Molecular Dynamics Simulation Study on Nanoelectromechanical Oscillator based on Graphene Nanoflake

O.K. Kwon, J.W. Kang
Semyung University,
Korea

Keywords: molecular dynamics, graphene graphene nanoflake, oscillator

Summary:

Recently graphene has also been highlighted as an ideal lubricant for microelectromechanical systems (MEMSs) and nanoelectromechanical systems (NEMSs), where ‘traditional’ lubricants no longer function normally. Atomic-scale graphene can be fabricated using micro-mechanical chop crack, thermal expansion, and extension growth techniques. Monolayer graphene is considered a suitable material for investigating two-dimensional quantization phenomena, such as temperature-trigger plasma, quantization absorption spectrum, and the fractional quantum Hall effect. Additionally, the hexagonal symmetric structure of graphene makes it a candidate material for nano devices. In 2008, Zheng et al. reported a self-retracting motion of graphite flakes sheared from SiO2-covered graphite islands. They explained the phenomenon observed using models that included van der Waals forces, electrostatic force, and shear strengths, and discussed the potential applications in NEMSs with a wide range of mechanical frequencies, from megahertz and gigahertz.
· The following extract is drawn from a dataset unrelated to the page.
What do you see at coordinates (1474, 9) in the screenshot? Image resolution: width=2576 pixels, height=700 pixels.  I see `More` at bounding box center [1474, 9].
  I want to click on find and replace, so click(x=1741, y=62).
Such an experimentally observed self-retracting motion of graphite resulted in the idea of an oscillator based on the telescopic oscillation of graphene layers. A nanorelay based on the telescopic motion of graphene layers was also proposed. Here, we investigated the translational and rotational motions of a square graphene nanoflake with retracting motions by performing classical molecular dynamics simulations. Our results show that the kinetic energy of the translational motion was exchanged into the kinetic energy of the rotational motion. Thus, square graphene nanoflake oscillators have very low quality factors in translational motions. We discuss that square graphene nanoflakes have great potential to be a core component in nanoelectromechanical systems by detecting their motions with ultrahigh sensitivity to facilitate the development of sensor, memory, and quantum computing.